Size has always been a big issue to me with respect to vehicles. To quote Lemmy from Motorhead: “it’s not how big your pencil is, it’s how you write your name”. And at 6’4”, I’m sick of finding that even big cars and SUVs have insufficient interior space to allow someone to sit behind me without knees or feet in my back.
Seemingly every single time I interact with an automotive media representative or car salesman I’m told how fitting in a specific vehicle will be “no problem”. Sometimes, they’ll even cite interior dimensions statistics, which most automotive journalists will tell you are inherently useless, due to the lack of standards in how they are calculated.
Much to their amazement, when I get in and adjust the seat and tell them to get in and sit behind me, it usually becomes crystal clear that their vehicle (like most cars, trucks and SUVs offered for sale around the globe) is abysmally tight on the inside.

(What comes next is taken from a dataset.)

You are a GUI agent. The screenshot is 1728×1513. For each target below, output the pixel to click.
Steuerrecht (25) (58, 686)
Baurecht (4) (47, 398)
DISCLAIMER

The most egregious example is GM’s Chevy Suburban, GMC Yukon XL, and Cadillac Escalade ESV line. At 224 inches nose-to-tail, the Suburban/XL/ESV are gargantuan behemoths of Jabba the Hut proportions. Even the 130-inch wheelbase is sickeningly long. Still, when I dropped my butt into one two weeks ago and moved the seat back to an appropriate driving position, there wasn’t ample room to put my nearly six-year-old daughter behind me in a booster seat, much less a full-sized adult.
GM has been the gold-standard for big on the outside, small on the inside for over a decade. Due to the cost-cutting nature of the vehicles, interior design has traditionally lacked. Where this has been most apparent is in the sheer girth of the front seats, which have been thicker than the necks on the security guards protecting the stage at OzzFest.
Quite simply, if the seats are thick, that takes away knee, leg and foot room from the person sitting in the next row. I first noticed this back in 1994 with a Cadillac STS, and it has plagued nearly all of GM’s vehicles since. To be fair to GM, though, the Chrysler 300-platform sedans are also serious offenders of the big on the outside, small on the inside, huge through the seat-back problem.
The other size-related issue is that vehicles out there simply aren’t nearly as large as they need to be to fit what they claim they can. The current Toyota Camry is 189-inches long with a 109-inch wheelbase and the Honda Acord is 194/110 and each seats five. The 1977 Buick Le Sabre (the Accord/Camry of its day) in which I spent so many years riding in the back seat to middle and high school was over 200-inches long, but had a 116 inch wheelbase on its way to seating six.
Where this all becomes very interesting is that modern SUVs and crossovers try to fit three rows of seats and up to eight passengers in package no larger than a Camry or Accord! For instance, a Volvo XC90 is only 189 inches long — two inches shorter than the tight five-passenger S80 sedan. In other words, this crossover SUV is actually five-inches shorter than an Accord, yet tries to fit seven passengers via a third row. The only way it does it is at the expense of front and rear leg room.
Furthermore, would you really feel safe putting your kids in a seat in the trunk of a Camry? That’s essentially what you do when driving most crossover and small SUVs!
Unfortunately, the only cars that seem to offer a sufficient amount of second seat legroom these days are the long wheelbase executive sedans, such as the BMW 750Li, Audi A8L, Mercedes S550, Hyundai Genesis, and Toyota Avalon. The BMW, Mercedes and Audi are all around $100,000, while the Hyundai is over $40K and Toyota over $30K. On the SUV side, there’s the Ford Expedition and Nissan Armada, but at $50,000 when optioned with Accord-level equipment, they represent the same quality-price-value proposition as dinner at Red Lobster.
Space management — it’s not just for studio apartments anymore!